The distinctive ease, convenience, and speed of online connectivity, combined with the respectfulness cultivated within this specific online community, gives moms the opportunity to connect with peers who not only have children of the same age, but share similar leisure interests and values. Parry’s research challenges the medicalization of women’s health and maternal health. Her studies shift attention to important quality of life issues, and demonstrate the transformative possibilities of cyber-feminism in promoting women’s health.

“People want to have health services delivered where they live, either at home or in the case of many older adults, in a long-term care home.
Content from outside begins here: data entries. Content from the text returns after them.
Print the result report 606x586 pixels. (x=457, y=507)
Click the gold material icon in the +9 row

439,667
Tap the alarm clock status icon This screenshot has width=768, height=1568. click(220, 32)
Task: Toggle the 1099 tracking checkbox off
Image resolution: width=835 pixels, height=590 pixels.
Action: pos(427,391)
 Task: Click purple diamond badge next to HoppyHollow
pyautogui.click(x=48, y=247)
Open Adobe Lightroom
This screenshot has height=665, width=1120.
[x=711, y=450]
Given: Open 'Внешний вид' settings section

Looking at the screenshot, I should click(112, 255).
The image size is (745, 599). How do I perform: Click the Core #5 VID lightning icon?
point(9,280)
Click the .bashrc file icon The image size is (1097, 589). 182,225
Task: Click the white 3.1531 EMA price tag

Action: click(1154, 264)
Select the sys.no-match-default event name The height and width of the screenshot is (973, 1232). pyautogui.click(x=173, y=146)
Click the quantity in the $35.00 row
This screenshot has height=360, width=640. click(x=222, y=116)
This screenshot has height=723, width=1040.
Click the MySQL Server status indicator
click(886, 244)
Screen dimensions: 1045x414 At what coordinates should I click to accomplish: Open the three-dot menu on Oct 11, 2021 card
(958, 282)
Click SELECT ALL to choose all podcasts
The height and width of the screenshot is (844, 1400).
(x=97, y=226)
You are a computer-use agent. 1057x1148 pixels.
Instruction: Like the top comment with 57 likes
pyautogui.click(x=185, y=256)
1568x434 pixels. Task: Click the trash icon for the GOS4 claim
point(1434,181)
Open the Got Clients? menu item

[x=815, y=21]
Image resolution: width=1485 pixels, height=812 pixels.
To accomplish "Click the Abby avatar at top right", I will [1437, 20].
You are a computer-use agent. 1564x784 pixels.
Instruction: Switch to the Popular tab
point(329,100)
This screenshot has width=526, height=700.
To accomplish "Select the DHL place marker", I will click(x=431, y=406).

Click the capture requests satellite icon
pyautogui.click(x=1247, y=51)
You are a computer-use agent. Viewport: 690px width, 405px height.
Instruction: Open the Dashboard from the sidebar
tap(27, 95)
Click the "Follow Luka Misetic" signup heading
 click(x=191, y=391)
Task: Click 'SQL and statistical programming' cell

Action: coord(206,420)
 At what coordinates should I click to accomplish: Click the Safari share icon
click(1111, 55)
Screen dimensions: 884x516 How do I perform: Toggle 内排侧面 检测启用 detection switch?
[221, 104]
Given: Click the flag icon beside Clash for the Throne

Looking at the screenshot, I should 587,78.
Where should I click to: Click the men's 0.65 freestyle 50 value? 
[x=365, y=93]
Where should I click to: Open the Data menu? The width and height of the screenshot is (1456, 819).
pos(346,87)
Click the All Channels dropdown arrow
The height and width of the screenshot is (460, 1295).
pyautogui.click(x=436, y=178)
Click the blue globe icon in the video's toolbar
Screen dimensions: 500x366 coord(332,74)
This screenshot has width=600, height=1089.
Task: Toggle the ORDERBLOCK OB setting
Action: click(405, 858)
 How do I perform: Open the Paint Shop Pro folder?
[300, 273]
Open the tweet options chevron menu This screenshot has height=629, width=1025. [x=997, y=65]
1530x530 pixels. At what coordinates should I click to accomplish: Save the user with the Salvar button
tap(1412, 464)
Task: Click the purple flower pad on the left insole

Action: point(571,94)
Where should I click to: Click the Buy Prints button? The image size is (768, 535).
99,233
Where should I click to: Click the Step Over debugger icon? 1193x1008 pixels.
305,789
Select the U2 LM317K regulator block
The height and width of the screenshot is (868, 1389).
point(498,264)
Mobile devices improve the quality of care by getting data to doctors faster for diagnosis while reducing data errors.”

Helen Chen

Whether it’s alerting doctors to older adults at risk for falls, getting better and more timely information about patients with heart disease, or connecting with depressed teens through smartphones, it’s ultimately about improving health care.

Agii Badrakh knows her smartphone app won’t solve adolescent mental health problems in Mongolia, but it is another tool to educate teens and parents. “The reality is there aren’t many counsellors in Mongolia and youth need more help,” she says. “For some kids, especially those in remote areas, CASCA will act as a counsellor.”

Chen says: “In Canada and worldwide, people want to have health services delivered where they live, either at home or in the case of many older adults, in a long-term care home. Mobile devices improve the quality of care by getting data to doctors faster for diagnosis while reducing data errors.”

Morita adds, “We want to keep patients in Mongolia and in Canada out of hospital by using technology to connect more directly with the user. We’re focused on technology solutions for community and home-based care to help people of all ages live healthier, more independent lives.”

Looking back: The Faculty of Applied Health Sciences beginnings


1967: World’s first Department of Kinesiology is established

1968: Department of Recreation and Leisure Studies is established

1978: Department of Health Studies is established

1981: Newly named B.C. Matthews Hall becomes the new Faculty home

1990: Human Kinetics and Leisure studies becomes the Faculty of Applied Health Sciences

2005: Lyle S. Hallman Institute for Health Promotion is completed

2011: Health Studies and Gerontology is renamed School of Public Health and Health Systems

2016: Tech Town is renamed the Toby Jenkins Applied Health Research Building, and Applied Health Sciences expansion building opens

2017: Faculty celebrates 50 Years. #UWaterlooAHS50

Patrick Bishop with students

Patrick Bishop, a professor in the Department of Kinesiology, teaches students about anatomy in the late 1960s. Bishop was one of the department’s seven founding faculty members.